Commentaire de la Rédaction de ReSPUBLICA
Dans sa note que nous reprenons ci-après, très instructive, Michel Husson montre bien comment l’arrêt puis le recul au tournant des années 90 du mouvement continu de socialisation du salaire correspond à un mouvement inverse de hausse de la part des dividendes dans la valeur ajoutée. Le titre de sa note indique que Michel Husson conteste que l’on tienne les cotisations sociales pour des charges mais pas les dividendes, puisque c’est bien, selon lui, la compensation de la baisse des unes par la hausse des autres qui a bloqué l’investissement.
Cette interprétation des graphiques nous semble inappropriée. Elle met sur le même pied le salaire et le profit, ce qu’il n’est pas possible de faire si on considère ce qu’est le mode de production capitaliste : de l’argent qui fait de l’argent, le profit, en versant des salaires, qui réduisent d’autant le profit qu’ils sont élevés. Dès lors, réduire les cotisations sociales, qui sont du salaire socialisé, accroît le profit. Du point de vue du capitaliste, le salaire est bien une charge et la cotisation de même.

● **DONNÉES**
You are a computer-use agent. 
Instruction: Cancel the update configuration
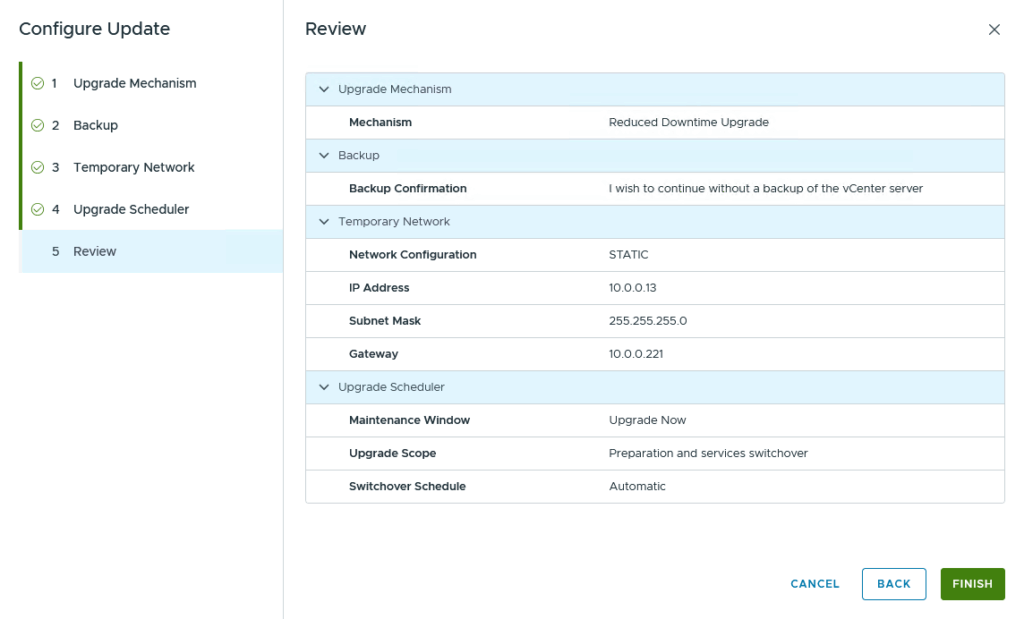point(814,584)
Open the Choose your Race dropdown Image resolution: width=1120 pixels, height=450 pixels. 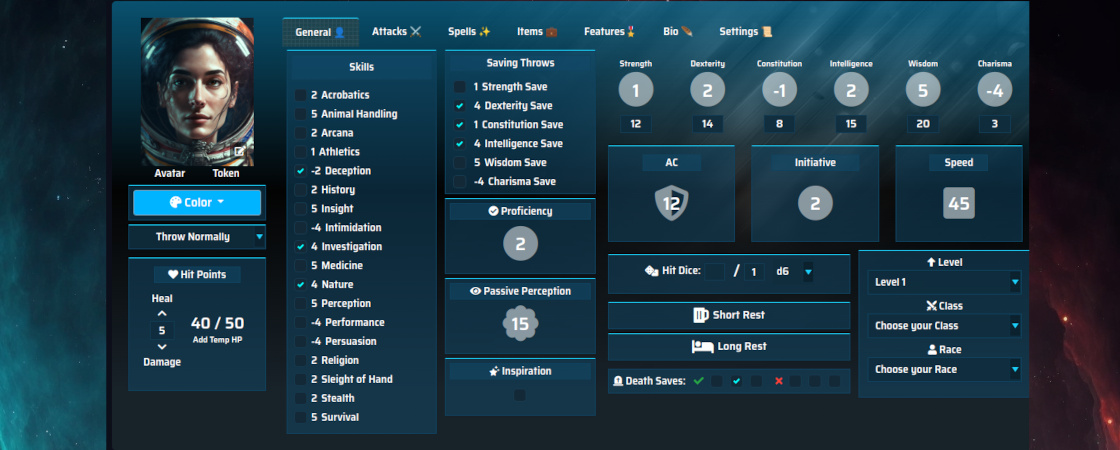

● **CONSIGNE**
Réécrivez le passage de l’extrait qui commence aux mots "Commentaire de la" et s’arrête après "a bloqué l’investissement.", en remplaçant "Michel Husson" par "l’auteur". Les lignes ci-dessus n’ont aucun lien avec l’extrait.

● **CORRIGÉ**
Commentaire de la Rédaction de ReSPUBLICA
Dans sa note que nous reprenons ci-après, très instructive, l’auteur montre bien comment l’arrêt puis le recul au tournant des années 90 du mouvement continu de socialisation du salaire correspond à un mouvement inverse de hausse de la part des dividendes dans la valeur ajoutée. Le titre de sa note indique que l’auteur conteste que l’on tienne les cotisations sociales pour des charges mais pas les dividendes, puisque c’est bien, selon lui, la compensation de la baisse des unes par la hausse des autres qui a bloqué l’investissement.